There are many different risk factors for childhood permanent hearing loss (PHL). Some are genetic (caused by changes in genes) and some are environmental, such as exposure to certain infections or medications.
What genetic risk factors are included in risk factor screening for PHL?
More than half of all childhood hearing loss has a genetic cause and many different genes are known to be related to hearing loss.
Risk factor screening for PHL looks for some of the most common genetic differences (also called mutations or pathogenic variants) in the GJB2, GJB6 and SLC26A4 genes that can cause hearing loss. A mutation or pathogenic variant is a difference in a gene that either makes the gene not work, or causes the gene to work differently. These three genes all provide instructions to make proteins that are important to the development of the inner ear or cochlea.

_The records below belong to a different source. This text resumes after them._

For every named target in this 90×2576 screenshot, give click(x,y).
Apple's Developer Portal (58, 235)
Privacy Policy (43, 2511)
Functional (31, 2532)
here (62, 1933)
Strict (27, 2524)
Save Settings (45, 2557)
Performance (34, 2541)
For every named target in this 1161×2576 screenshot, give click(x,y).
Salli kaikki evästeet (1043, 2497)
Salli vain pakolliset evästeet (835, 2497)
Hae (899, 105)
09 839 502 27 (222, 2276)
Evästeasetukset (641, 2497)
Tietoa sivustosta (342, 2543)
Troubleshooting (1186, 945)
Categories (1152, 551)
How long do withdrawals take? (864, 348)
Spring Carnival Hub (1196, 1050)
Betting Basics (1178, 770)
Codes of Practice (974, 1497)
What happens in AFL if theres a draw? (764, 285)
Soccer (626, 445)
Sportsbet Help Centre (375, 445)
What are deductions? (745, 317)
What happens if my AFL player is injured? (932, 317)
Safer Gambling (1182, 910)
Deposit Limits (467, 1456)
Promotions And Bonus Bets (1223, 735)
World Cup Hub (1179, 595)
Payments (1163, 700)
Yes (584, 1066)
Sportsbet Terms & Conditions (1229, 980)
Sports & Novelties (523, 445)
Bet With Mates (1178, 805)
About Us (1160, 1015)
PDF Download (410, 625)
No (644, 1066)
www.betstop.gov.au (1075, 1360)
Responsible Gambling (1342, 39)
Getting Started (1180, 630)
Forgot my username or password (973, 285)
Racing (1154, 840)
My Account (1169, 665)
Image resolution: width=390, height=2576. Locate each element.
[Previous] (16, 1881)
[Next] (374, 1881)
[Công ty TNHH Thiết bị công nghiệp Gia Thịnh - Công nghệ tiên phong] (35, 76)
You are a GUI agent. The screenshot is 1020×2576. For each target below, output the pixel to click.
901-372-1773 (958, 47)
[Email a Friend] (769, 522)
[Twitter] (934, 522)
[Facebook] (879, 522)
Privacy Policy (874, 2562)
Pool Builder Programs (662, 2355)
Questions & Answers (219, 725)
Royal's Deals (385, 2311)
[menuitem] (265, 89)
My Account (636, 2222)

The SLC26A4 gene is also involved in the development of the thyroid (a gland found in the neck region which makes important hormones the body needs).
If you are interested in learning the specific genetic mutations that are included in risk factor screening for PHL, please visit the genetic risk factor screening panel page on our website.
What does a “positive” genetic risk factor result mean?
A positive genetic risk factor screening result means that there is a high risk for PHL because at least two mutations in one of the genes tested were identified. Babies with a positive genetic risk factor screening result will have a hearing (audiology) assessment with an Infant Hearing Program (IHP) audiologist to determine whether PHL is present.
Carrier status for PHL will not be routinely reported but is available upon request from a parent/guardian or health care provider on their behalf.
How does permanent hearing loss (PHL) run in families?
Hearing loss can be inherited in different ways, depending on the genes and mutations involved. The genetic risk factor screen specifically looks for autosomal recessive hearing loss due to selected mutations in the GJB2, GJB6 and SLC26A4 genes.
“Autosomal” means that the mutations can affect both boys and girls. People with only one copy of an autosomal recessive mutation are less likely to have PHL and are called “carriers”. If two carriers have a child together, there is a 25% (1 in 4) chance that the baby will get two copies of the mutation and, therefore, be at high risk for PHL.
How do I request carrier status for PHL?
If only one mutation in a gene tested through risk factor screening is identified, this result will not be routinely reported; however, this information will be disclosed upon request of a parent/guardian or health care provider on their behalf. There are pros and cons to learning a child’s carrier status and it is a personal decision. We recommend that parents/guardians interested in requesting this information review their decision with a health care provider in advance.